### What the exercise asks
In the entries below, find the line with "You are a GUI" and the line with "Click the 301.9K likes count". Return those two lines and all lines between them, exactly.

Dataset: Begin

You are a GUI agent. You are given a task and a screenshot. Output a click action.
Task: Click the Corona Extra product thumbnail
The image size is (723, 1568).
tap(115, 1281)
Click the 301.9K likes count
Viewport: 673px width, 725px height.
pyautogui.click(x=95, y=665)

Dataset: End
Dataset: Begin

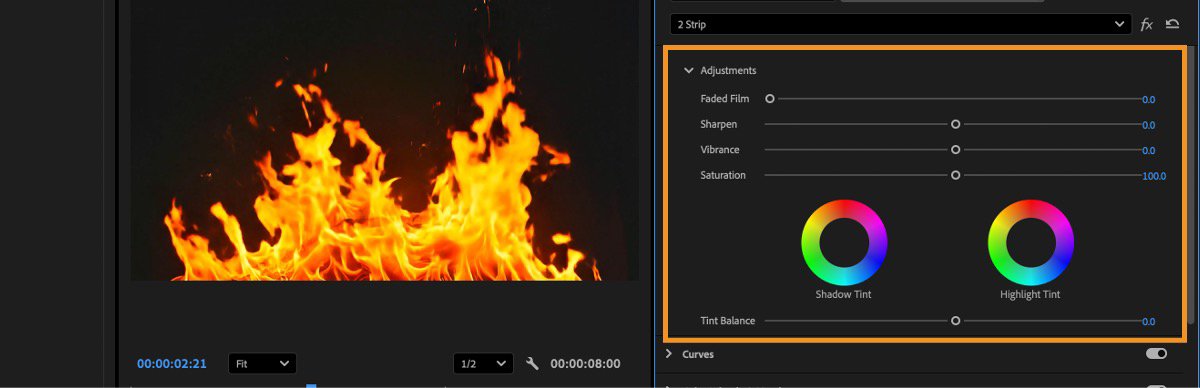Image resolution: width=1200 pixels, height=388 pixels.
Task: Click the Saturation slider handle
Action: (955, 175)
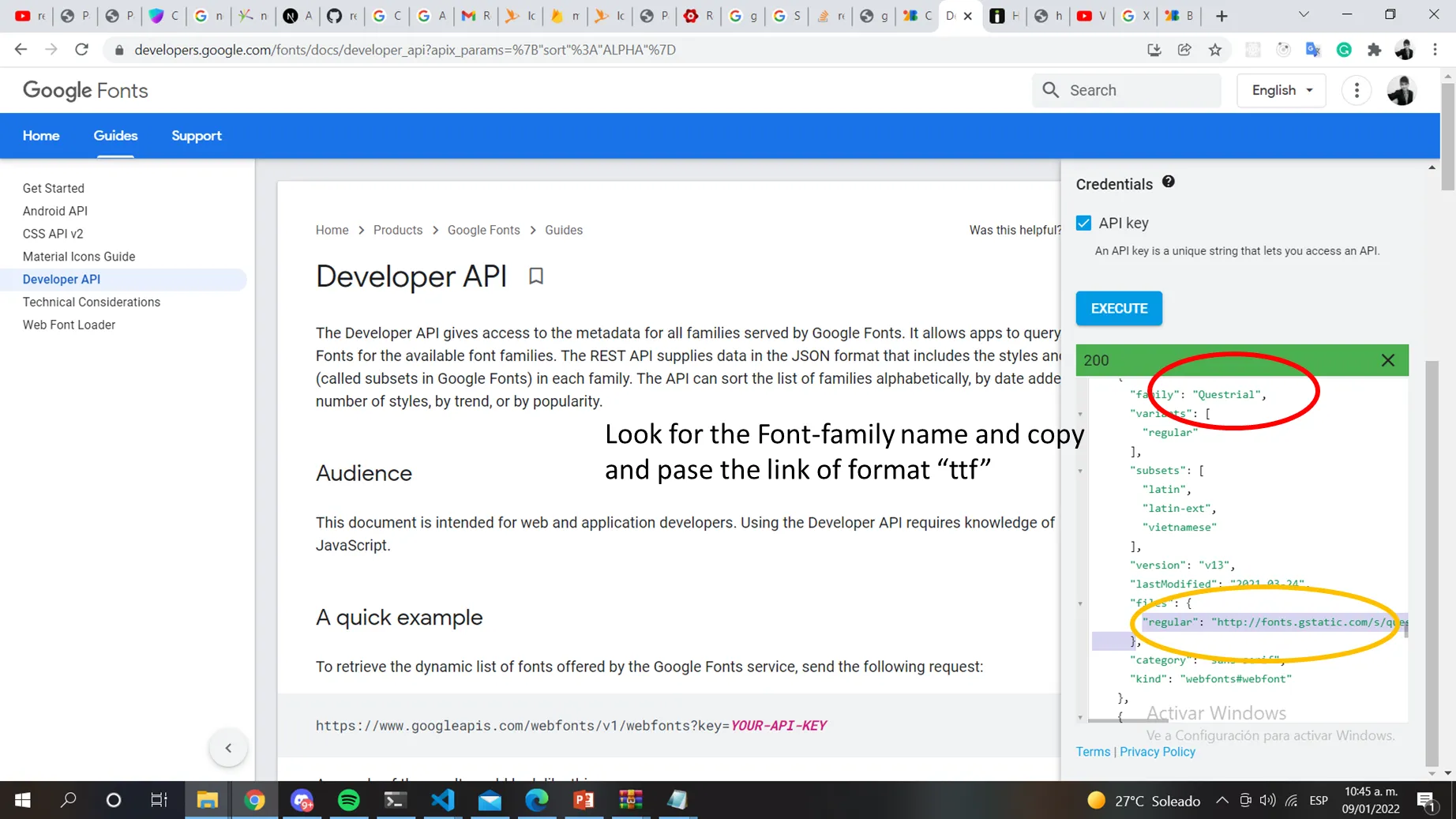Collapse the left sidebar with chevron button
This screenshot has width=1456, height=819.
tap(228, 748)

Dataset: End

### Answer to this task
You are a GUI agent. You are given a task and a screenshot. Output a click action.
Task: Click the Corona Extra product thumbnail
The image size is (723, 1568).
tap(115, 1281)
Click the 301.9K likes count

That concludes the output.